◆ YOUR ASSIGNMENT
Please write back every entry exactly, character for character.

◆ ENTRIES SUPPLIED

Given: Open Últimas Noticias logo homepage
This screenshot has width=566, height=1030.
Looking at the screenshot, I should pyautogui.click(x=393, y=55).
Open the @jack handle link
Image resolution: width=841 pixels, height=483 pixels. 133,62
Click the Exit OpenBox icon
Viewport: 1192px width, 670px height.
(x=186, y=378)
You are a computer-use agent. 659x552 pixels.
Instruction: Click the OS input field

◆ OUTPUT FOR THIS EXERCISE
Given: Open Últimas Noticias logo homepage
This screenshot has width=566, height=1030.
Looking at the screenshot, I should pyautogui.click(x=393, y=55).
Open the @jack handle link
Image resolution: width=841 pixels, height=483 pixels. 133,62
Click the Exit OpenBox icon
Viewport: 1192px width, 670px height.
(x=186, y=378)
You are a computer-use agent. 659x552 pixels.
Instruction: Click the OS input field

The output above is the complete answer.